Quelques heures plus tard, Kayes frappée à son tour
Alors que Bamako tentait encore de maîtriser l’incendie, un second sinistre majeur s’est déclaré vers 23 heures dans le nouveau centre du grand marché de Kayes, principale ville de l’ouest malien. Là aussi, le feu s’est propagé rapidement entre les boutiques et les hangars commerciaux. Les pompiers ont finalement réussi à circonscrire l’incendie avant qu’il ne détruise l’ensemble du marché, mais les pertes matérielles sont déjà décrites comme « énormes » par les autorités locales.
Au petit matin, les commerçants découvraient avec stupeur des étals calcinés, des stocks réduits en cendres et des années d’économies anéanties en quelques heures. Le directeur de cabinet du gouverneur accompagné du maire de la ville s’est rendu sur place pour témoigner son soutien aux victimes et promettre une évaluation rapide des dégâts.
Une coïncidence qui alimente interrogations et spéculations
Le fait que deux incendies d’une telle ampleur aient frappé, la même nuit, deux marchés stratégiques séparés par près de 600 kilomètres suscite de nombreuses interrogations au sein de l’opinion publique malienne.
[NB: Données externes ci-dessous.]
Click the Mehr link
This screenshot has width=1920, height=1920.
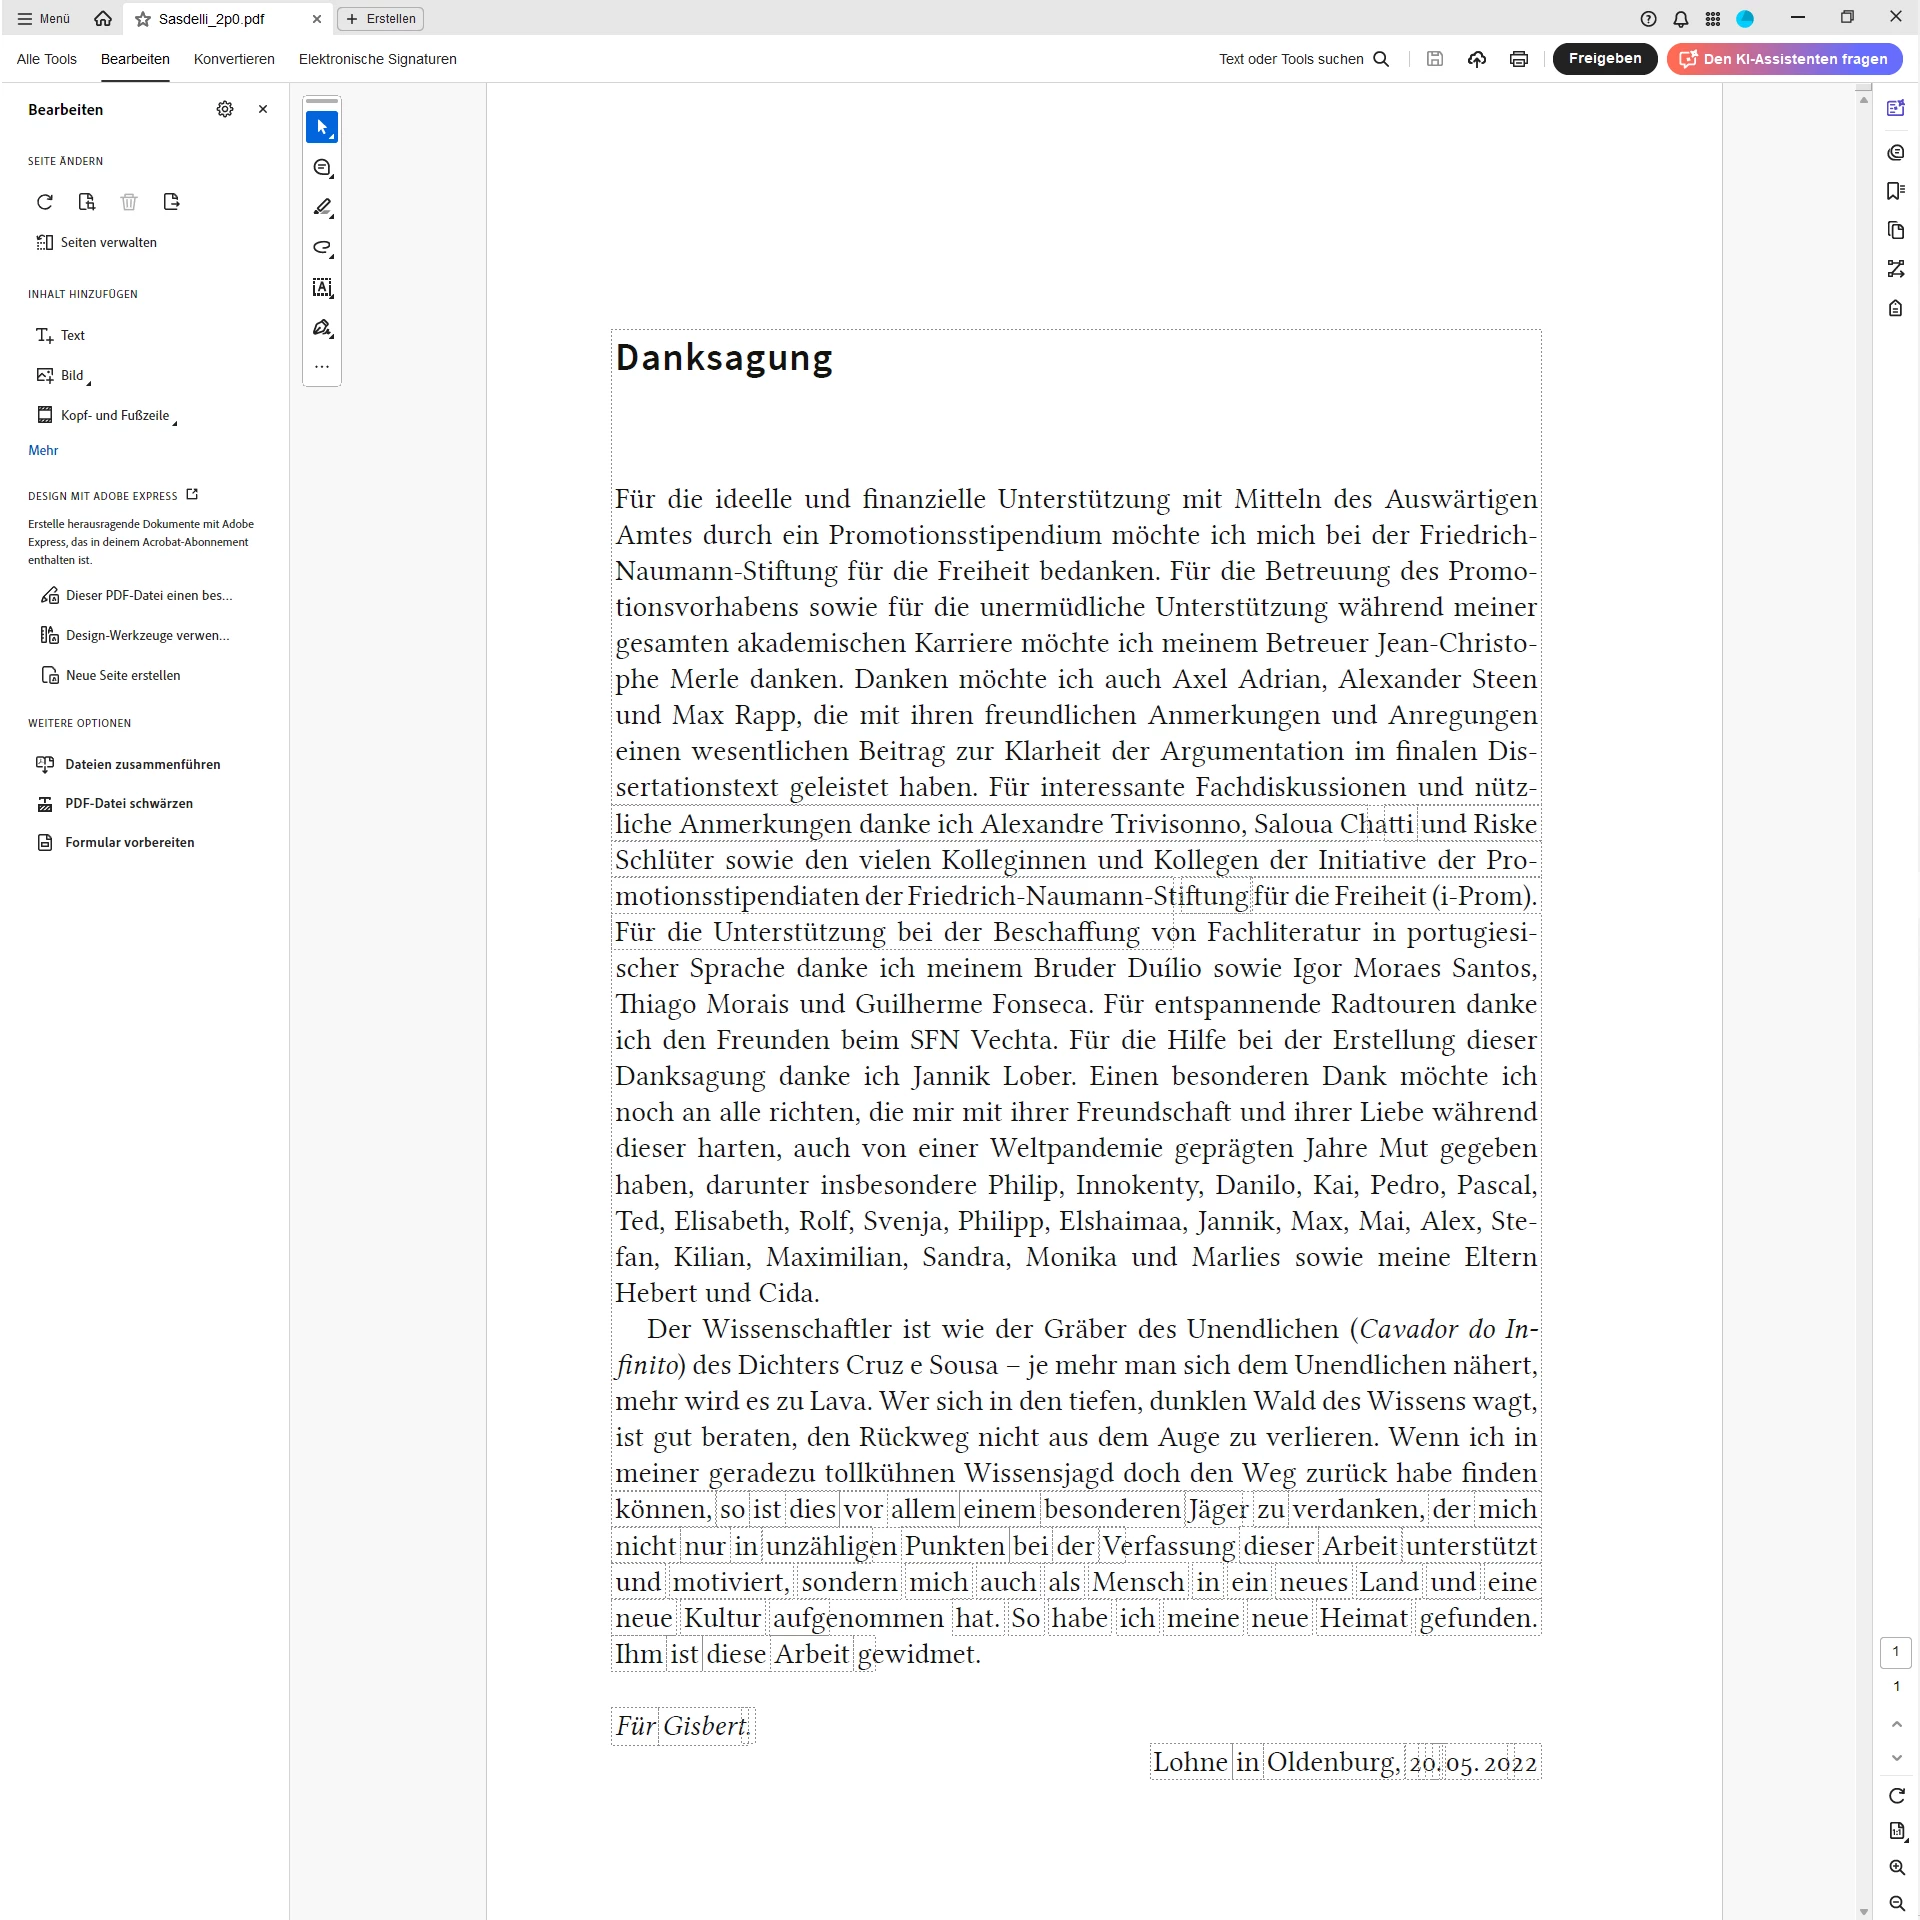(43, 450)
Sur les réseaux sociaux comme dans les rues des deux villes, beaucoup s’interrogent sur cette simultanéité inhabituelle. Certains évoquent une simple succession de malchances dans des infrastructures connues pour leur vulnérabilité, tandis que d’autres réclament des enquêtes approfondies pour établir les causes exactes des deux sinistres.
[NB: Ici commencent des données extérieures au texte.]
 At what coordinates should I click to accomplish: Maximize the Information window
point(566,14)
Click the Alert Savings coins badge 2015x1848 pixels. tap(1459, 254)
Pour l’heure, aucune piste officielle n’a été avancée par les autorités. Les origines des incendies demeurent inconnues et aucune hypothèse criminelle n’a été confirmée. Dans plusieurs marchés ouest-africains, les incendies sont régulièrement provoqués par des courts-circuits, des branchements électriques anarchiques, l’utilisation de groupes électrogènes ou encore l’absence de dispositifs modernes de prévention. Mais la quasi-simultanéité des deux drames dans deux pôles commerciaux majeurs du Mali donne à cette affaire une résonance particulière, surtout au regard des tensions sécuritaires qui secouent actuellement le Mali.
Des milliers de vies fragilisées
Au-delà des spéculations, ce sont surtout les conséquences économiques et sociales qui inquiètent. À Bamako comme à Kayes, des centaines de commerçants vivaient exclusivement des revenus générés par leurs activités dans ces marchés. Beaucoup expliquent avoir perdu la totalité de leur capital et ne disposer d’aucune assurance. Certains redoutent déjà de ne plus pouvoir rembourser leurs dettes ou assurer les besoins essentiels de leurs familles. « En une nuit, tout a disparu », confiait un commerçant de Kayes devant les ruines encore fumantes de sa boutique. Ces deux marchés jouent un rôle central dans l’économie malienne. Le grand marché de Bamako constitue l’un des principaux centres d’approvisionnement du pays, tandis que celui de Kayes est un carrefour commercial stratégique vers le Sénégal et la Mauritanie.
Ce double drame remet une nouvelle fois en lumière les failles de sécurité dans les grands espaces commerciaux maliens en particulier et de l’Afrique de l’Ouest en général. De nombreux marchés restent caractérisés par des installations électriques vétustes, des constructions anarchiques et une absence de véritables équipements anti-incendie. En tout cas, face à l’émotion suscitée par ces incendies, plusieurs organisations de commerçants appellent déjà les autorités à renforcer les mesures de prévention et à mettre en place des mécanismes d’assistance pour les victimes.